Homesteaders Crossing Indian Lands

   Settlers unlawfully encroaching on Cheyenne lands provoked open conflcts on the high plains that ultimately led to open warfare. The federal government found itself in the untenable position of protecting white settlers guilty of violating treaties and while going to war against those who had upheld American laws.  "We do not understand you white people," said the great Crow chief, Plenty-Coups.  "You break your laws and you violate your religion.  You fool no one but yourselves."     

         By right of the treaty at Horse Creek, the Cheyenne and Arapaho held title to the land between the North Platte and the Arkansas rivers.  In 1854, the eastern boundary of their territory had crumbled under the weight of settlers in the Kansas Territory, and the federal government did nothing to protect their resources.  The migration routes of the buffalo - across the central plains of Kansas and Nebraska - was now broken in two by emigrant trails which the buffalo would not cross.  Their winter camping grounds on the eastern slope of the Rockies had been taken over by gold diggers.   By 1859, more than 100,000 'fifty-niner's' were camped in the Pike's Peak country.
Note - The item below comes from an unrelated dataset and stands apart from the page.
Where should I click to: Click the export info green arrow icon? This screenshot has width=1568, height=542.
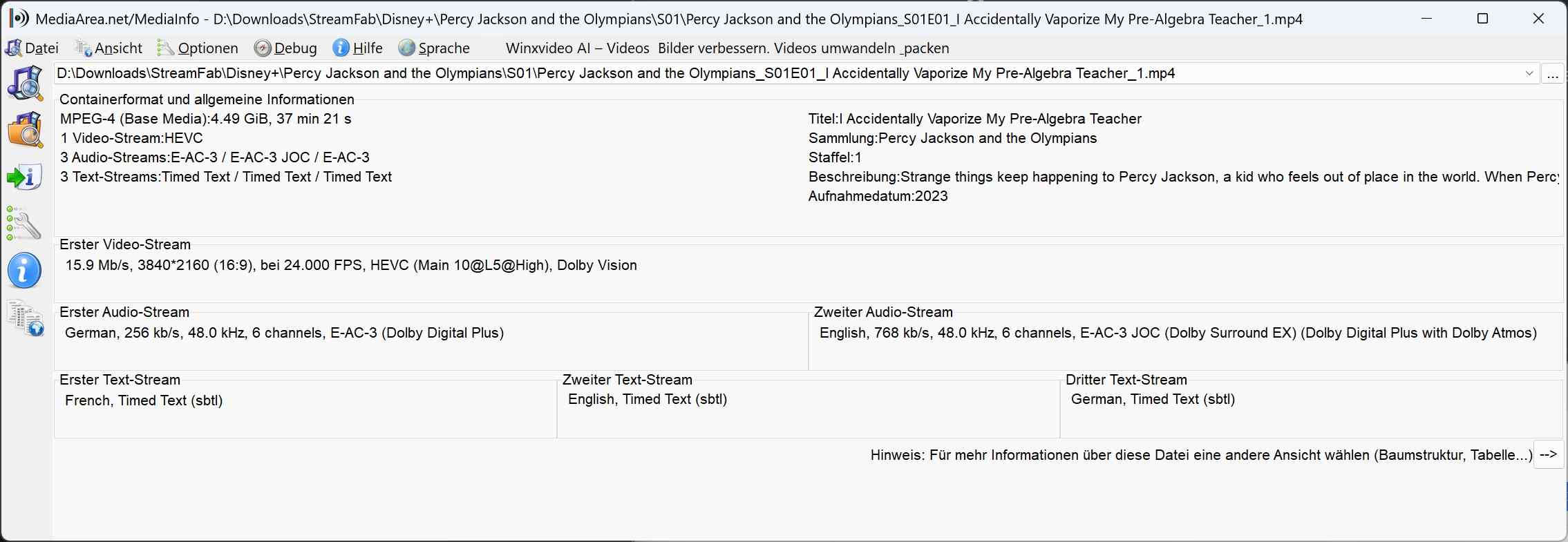pyautogui.click(x=25, y=177)
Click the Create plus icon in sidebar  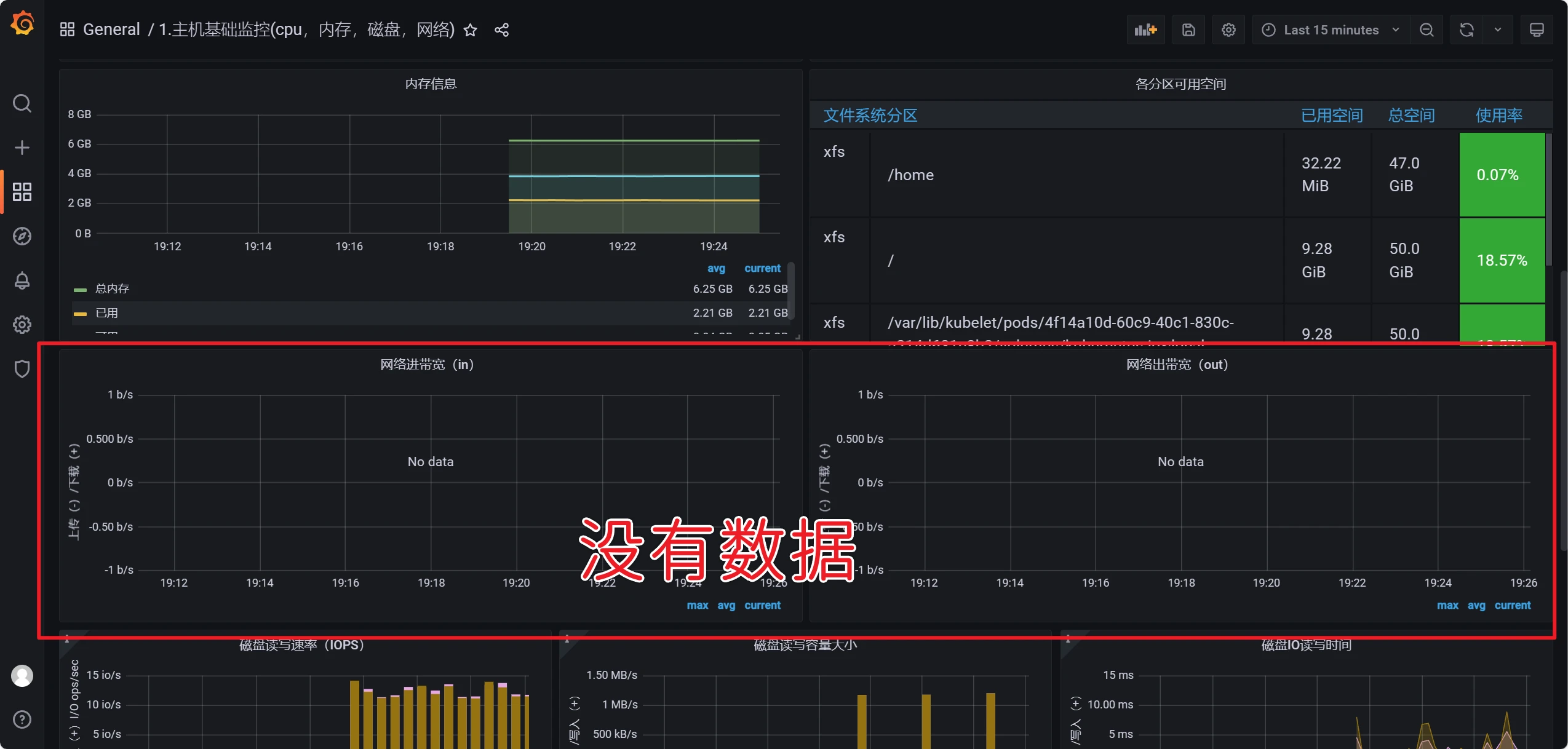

         At the conclusion of the Horse Creek Treaty, treaty commissioner Thomas Fitzpatrick predicted that the freedom of the Plains Indian would be vanquished by the white man in one more lifetime.  His prediction, only five years old, was already coming to pass.

         Western historian S.J. Killoren wrote : "It was one of the most flagrant and serious violations of the guarantees made to the Plains tribes by the Fort Laramie treaty.  The invasion of Indian country by settlers was specifically prohibited by the Kansas/Nebraska Act of 1854.  Also, where were the white troops to protect Indian rights?  And while this was a depredation far more excessive than any Indian attack on an emigrant wagon train, it occasioned no government condemnation.  The War department fielded no expeditionary force to punish and remove the invaders and thus maintain the promised peaceful coexistence.  The Indian office, with direct responsibility, never filed a single complaint with the Department of War, or petitioned Congress to enforce treaty obligations.  William Bent noted in 1859 that gold miners had quickly taken over choice Indian country and brought "many causes of irritation" to the land's owners.  Now they were being pressed into a small territory that was beset by the constant parade of emigrants from Texas, Kansas, and the Platte, and bisected into even smaller segments by criss-crossing roads." 

         Bent foreshadowed things to come in his annual report to Washington: "A smothered passion for revenge agitates these Indians, perpetually fomented by the failure of food, the encircling encroachments of the white population, and the exasperating sense of decay and impending extinction with which they are surrounded."